In a farm courtyard on the outskirts of a village, a liquid ammonia (NH3) hose broke during the transfer of a fixed tank (7.2 m³) to a mobile cistern (3.7 m³). Since the outdoor temperature was 24°C, the pressure level neared 8 bar; 7,000 litres of anhydrous NH3 (i.e. 4 tonnes) spread over the ground and evaporated, forming a whitish cloud fed by the leak for a full hour.

The farmhand, struck by the hose, was thrown 5 m in back of the main tank. Burned on the neck and left arm, he was also intoxicated and could not close the valve since his protective gear (mask and gloves) had remained in the tractor hitched to the trailer. Rather than retrieving his gear and then returning able to shut the valve, the farmhand ran into the village 150 m away to sound the alarm. Once the alarm was given, villagers headed to the neighbouring hills and higher ground; all 66 of them made their way to safety, though 5 suffered from exposure; the farmhand had to be hospitalised for 5 days.

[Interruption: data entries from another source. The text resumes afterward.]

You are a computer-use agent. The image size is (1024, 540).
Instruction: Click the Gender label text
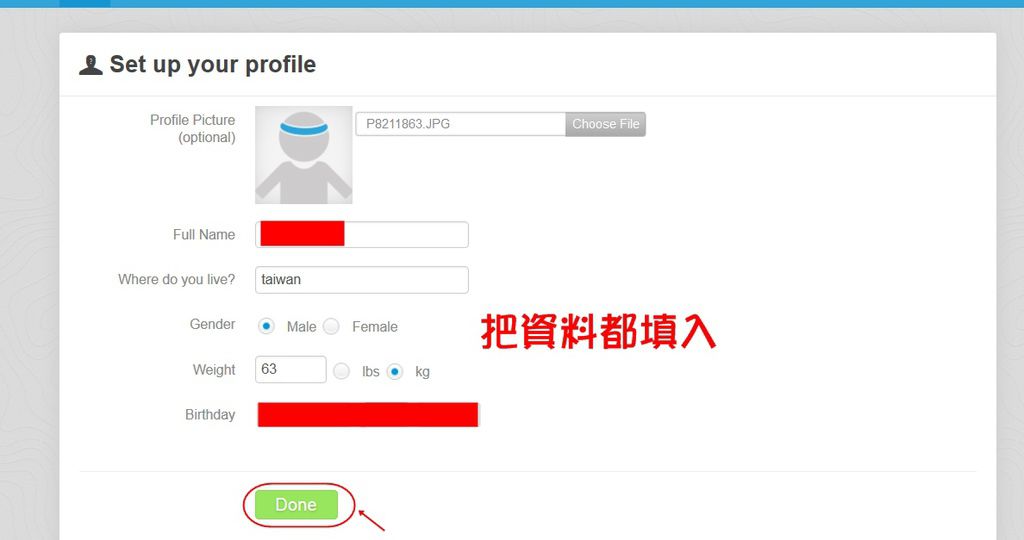coord(212,325)
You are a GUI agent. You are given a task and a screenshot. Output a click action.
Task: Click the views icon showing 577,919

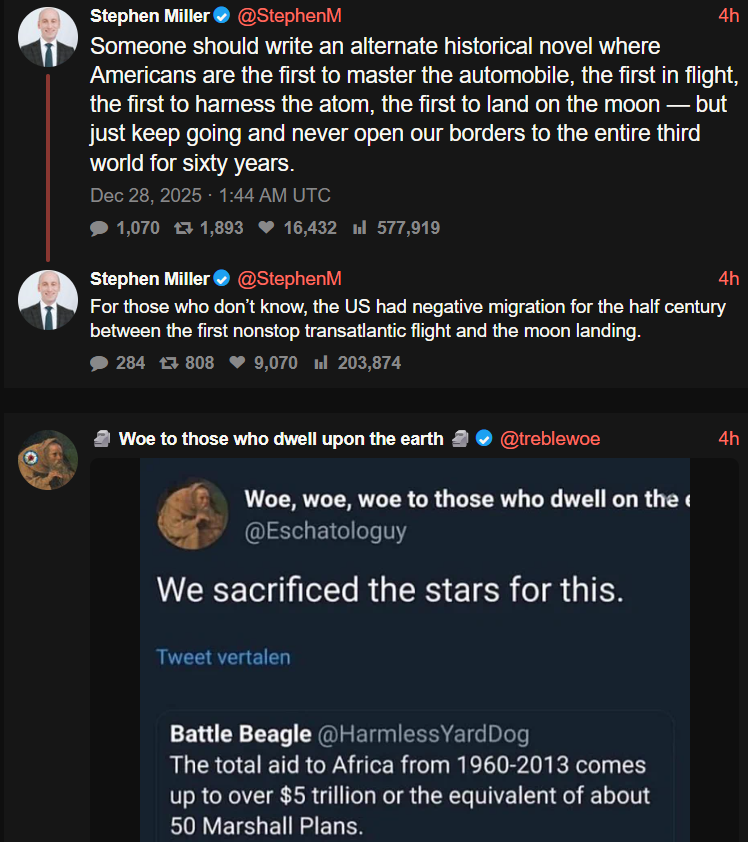click(x=359, y=228)
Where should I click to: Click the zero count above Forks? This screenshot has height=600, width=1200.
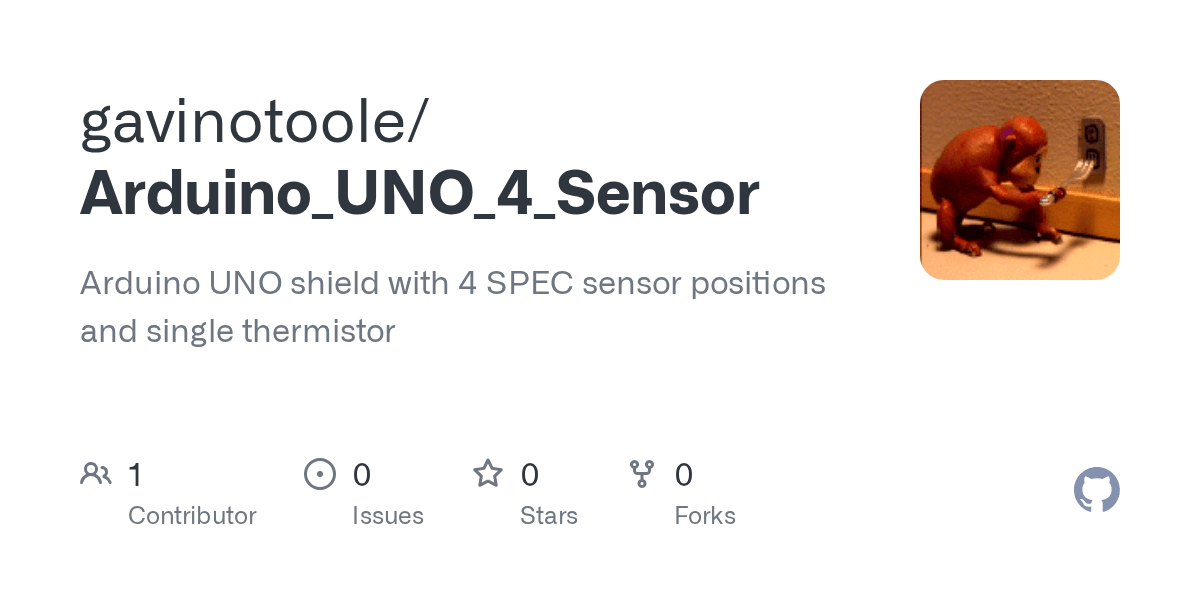pyautogui.click(x=684, y=474)
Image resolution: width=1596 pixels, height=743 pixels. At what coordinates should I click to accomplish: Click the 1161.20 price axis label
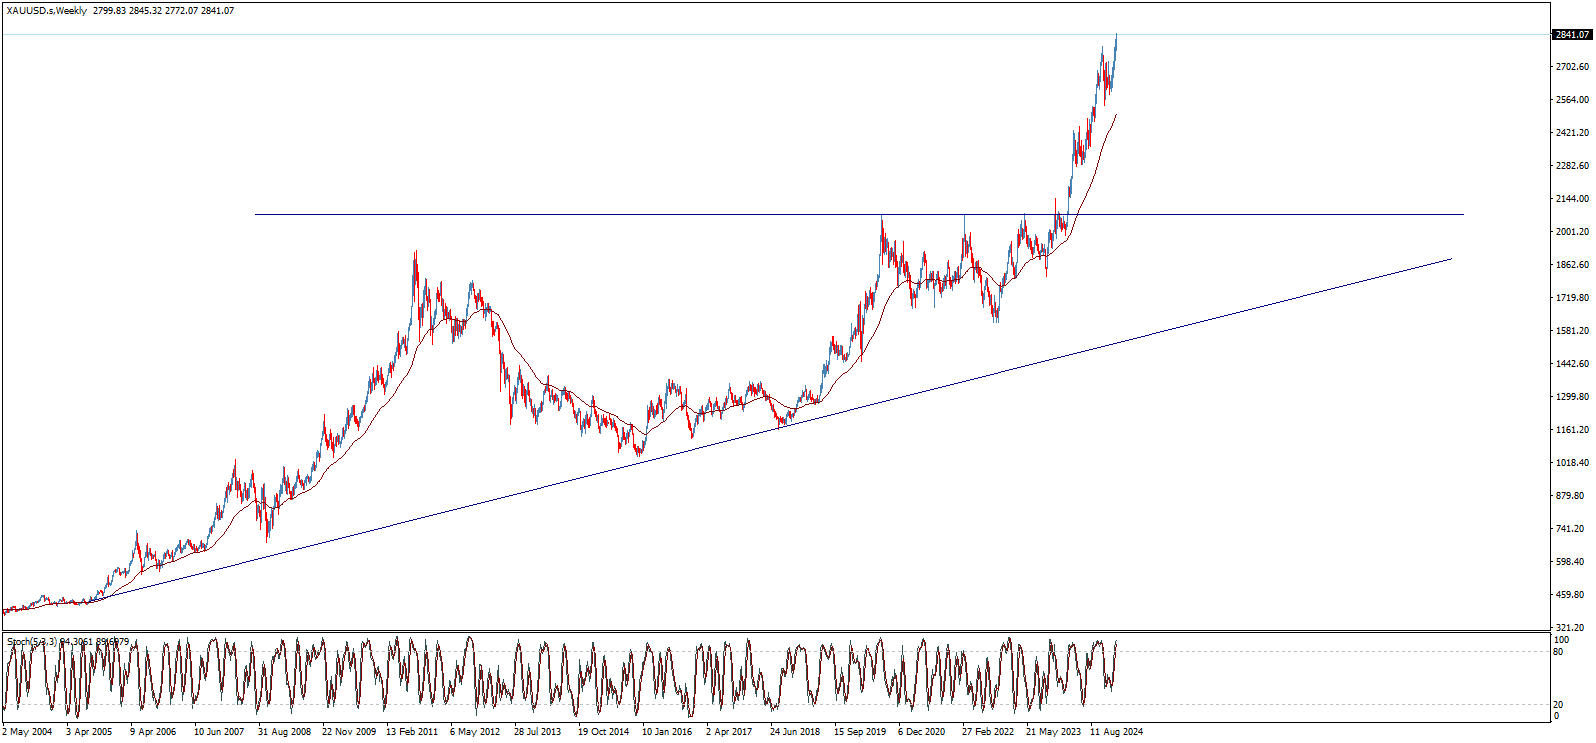1572,430
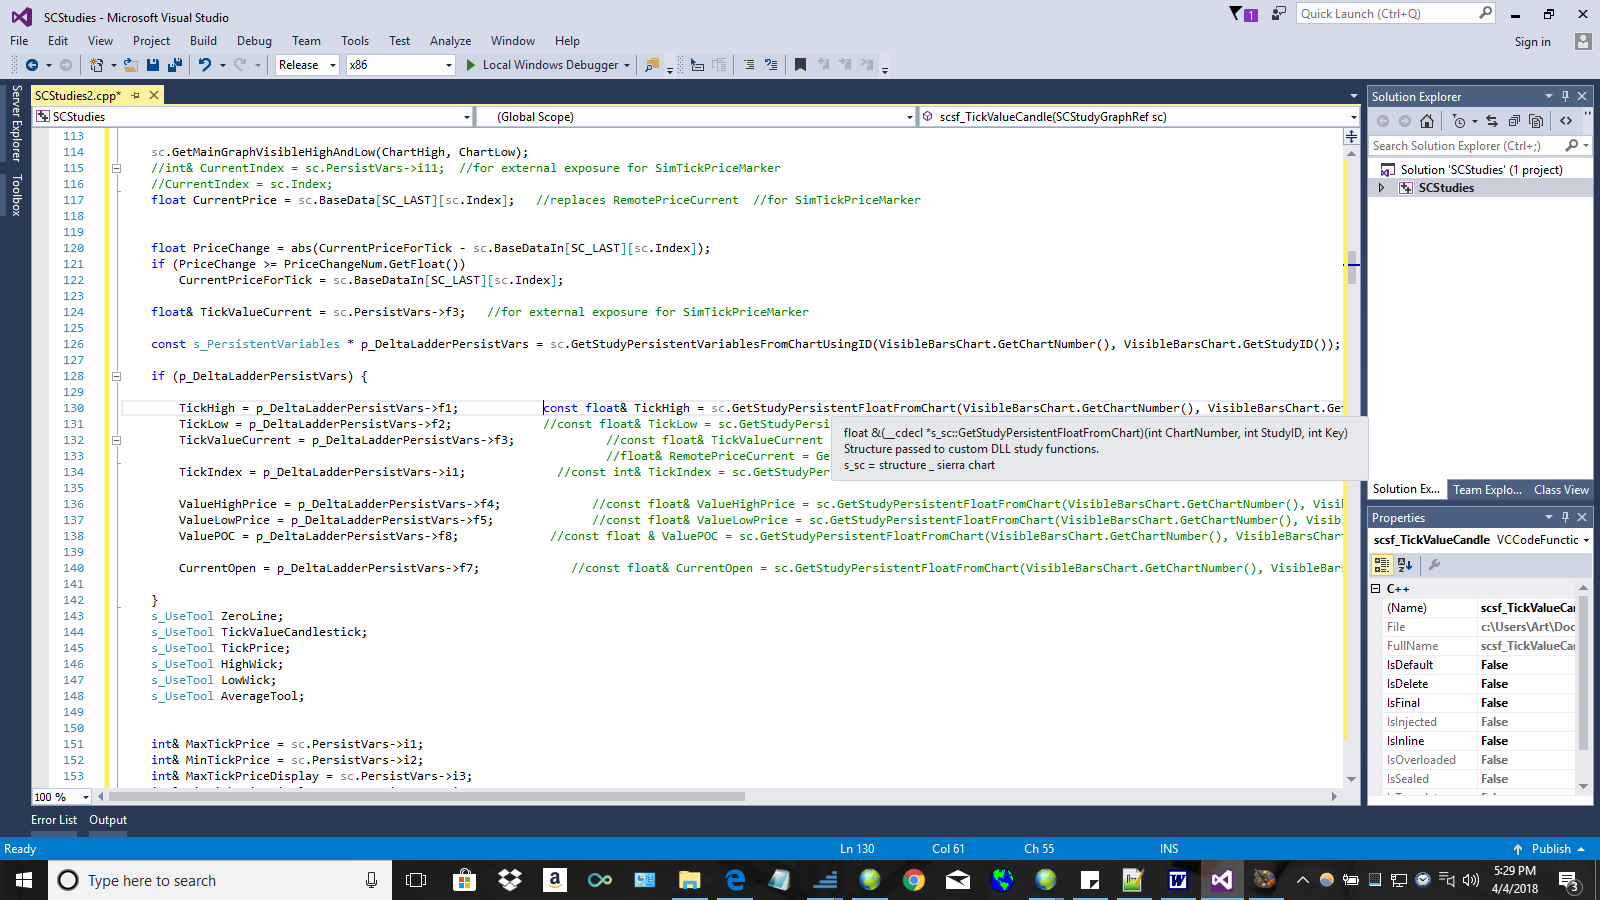
Task: Click the Save All toolbar icon
Action: click(175, 65)
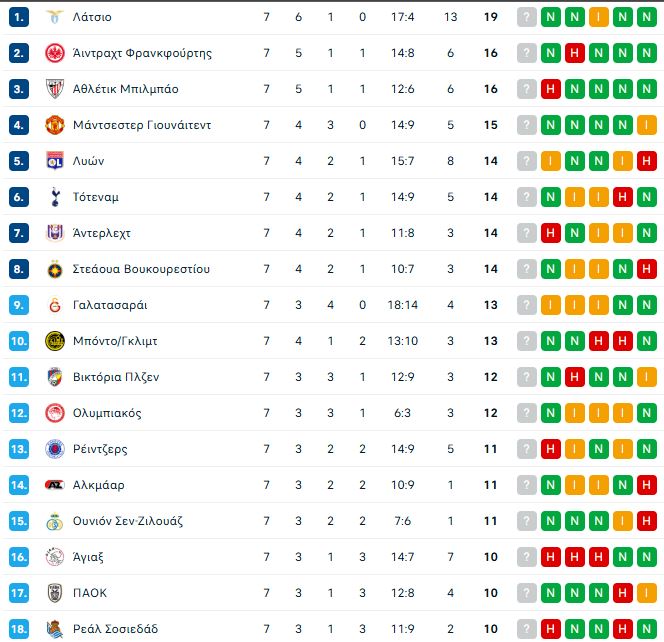Open the ΠΑΟΚ team link
Screen dimensions: 664x642
click(x=90, y=593)
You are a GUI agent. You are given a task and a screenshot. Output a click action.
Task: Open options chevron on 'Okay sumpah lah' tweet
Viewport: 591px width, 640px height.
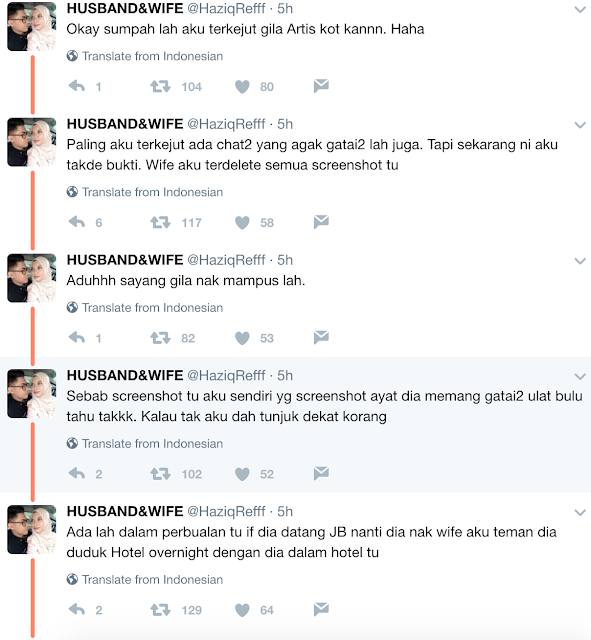coord(580,9)

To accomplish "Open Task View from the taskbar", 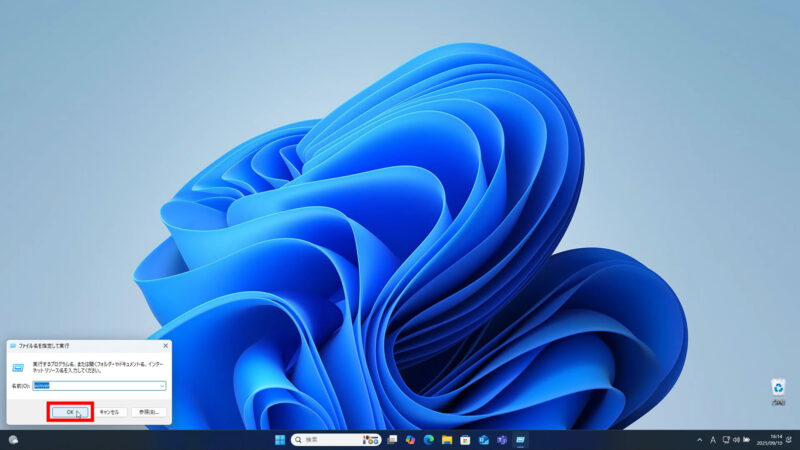I will coord(393,440).
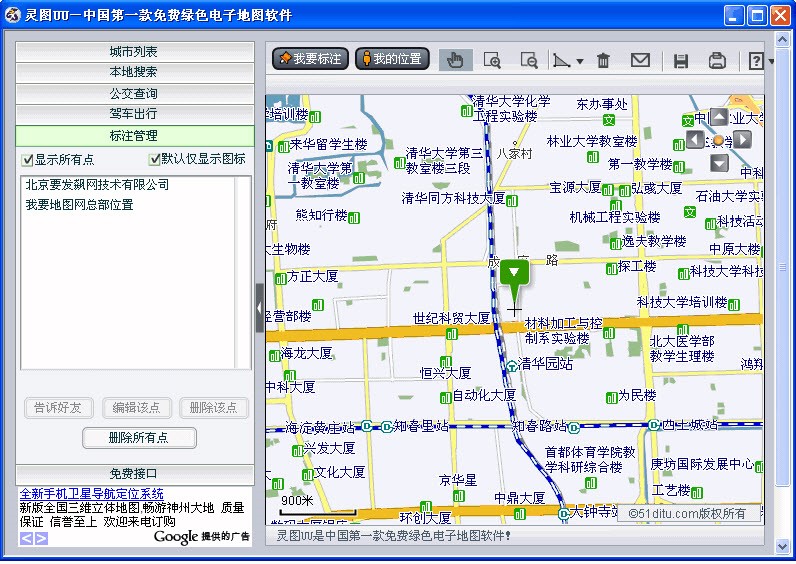
Task: Print map using the printer icon
Action: [x=717, y=60]
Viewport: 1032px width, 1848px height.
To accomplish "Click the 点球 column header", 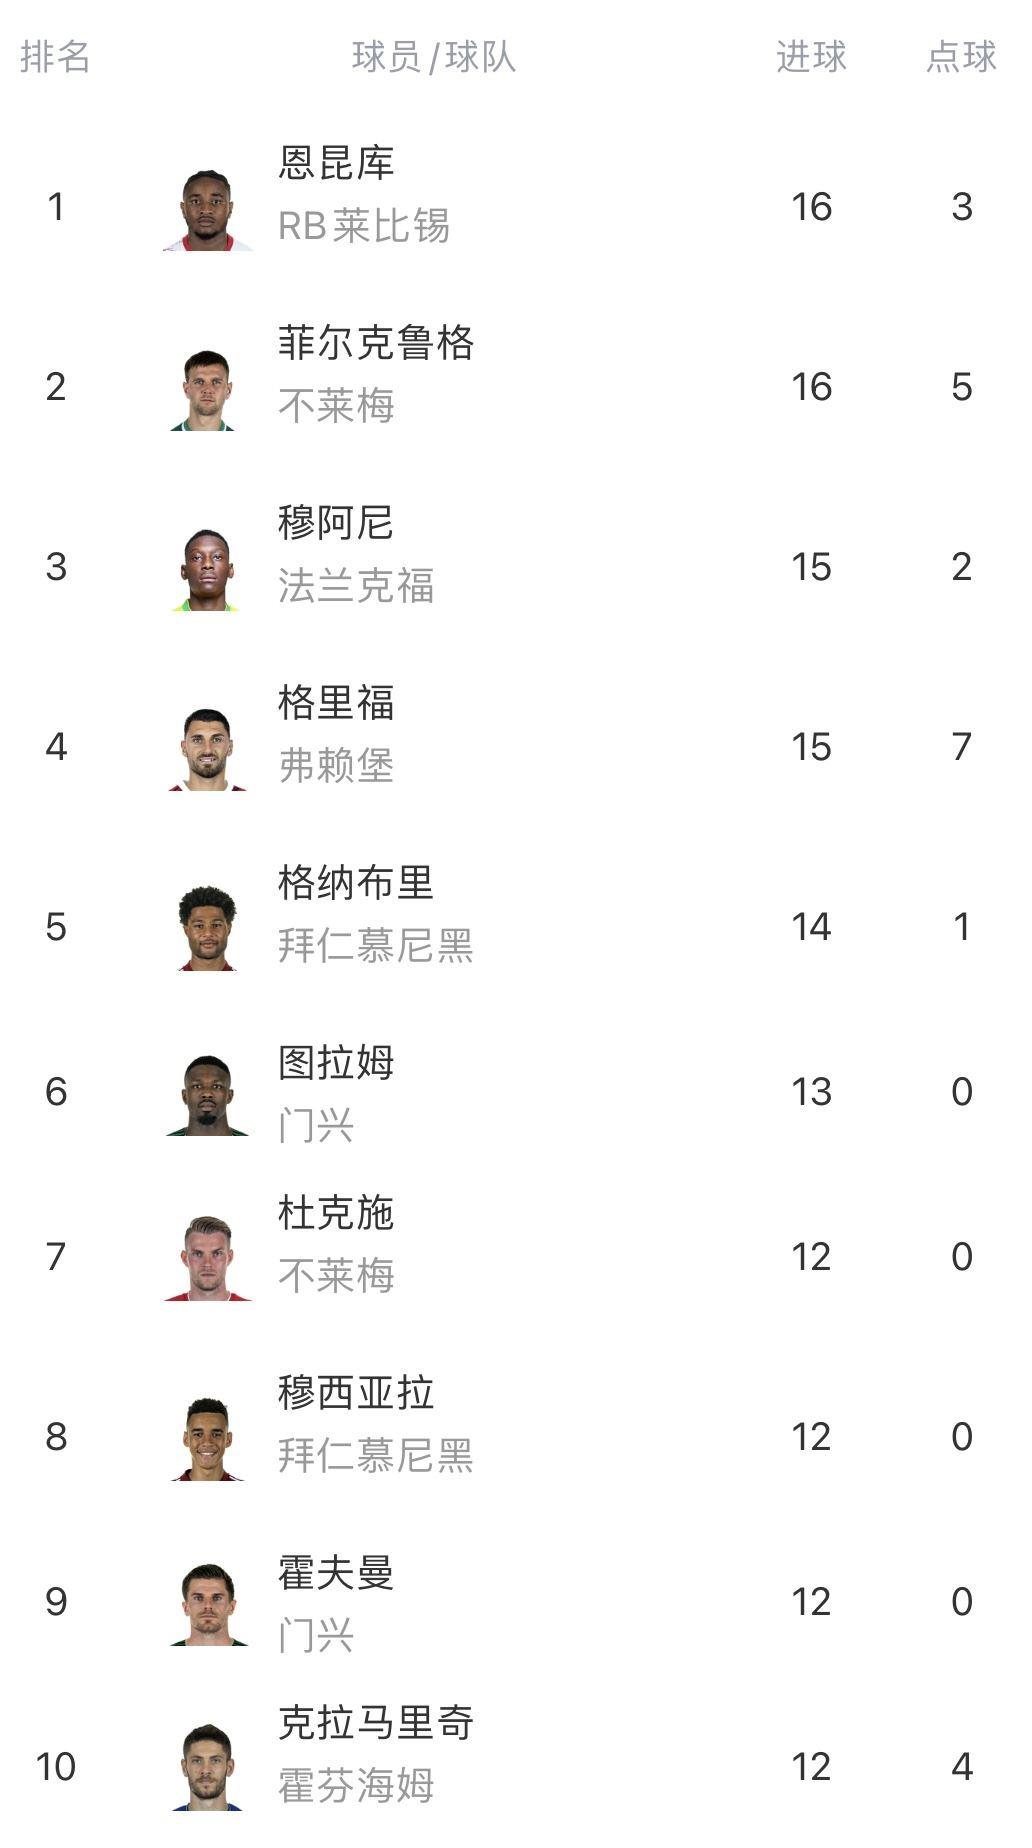I will pyautogui.click(x=961, y=57).
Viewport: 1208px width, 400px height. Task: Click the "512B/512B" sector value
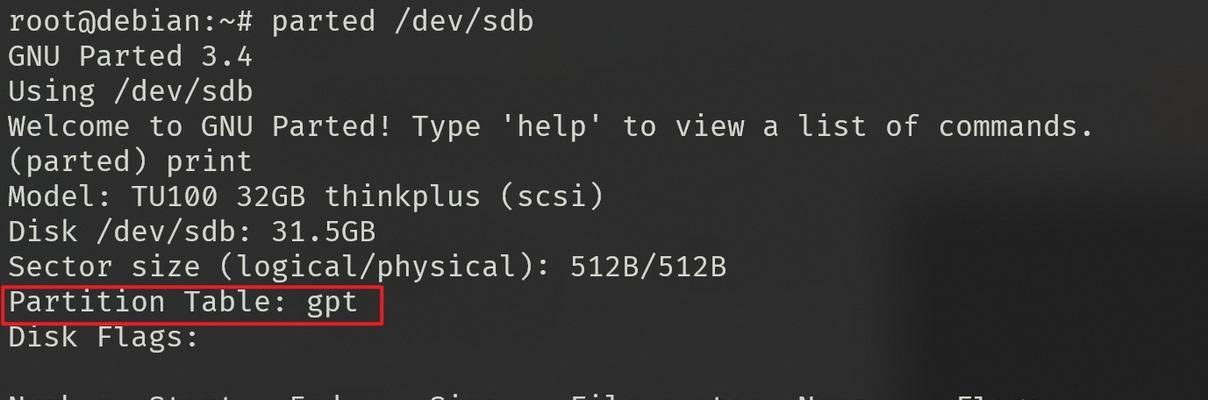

The gas cloud fried all vegetation over a stretch 2 km long and 450 m wide; 40 ha of prairie were burned, as were 300 to 400 fruit trees and many vegetable gardens. 6 cows and family pets died; 10 other cows were slaughtered 2 days later.

Heavily eroded and in very poor condition (fabric decomposed in spots, the metal braid exposed and rusted, etc.), the 3.2-m hose broke at its end connection points and displayed a 4-cm burst hole mid-length.

This accident, due to inadequate maintenance, also underscored the need for effective worker training and the importance of individual protective gear when handling hazardous substances.

The professional installer revised the design of its NH3 farm installations (fence to protect depots, sufficient distance from population centres, etc.), in addition to its handling guidelines. The equipment was gradually replaced by new devices equipped with safety features in the event of a hose break (e.g. check valve).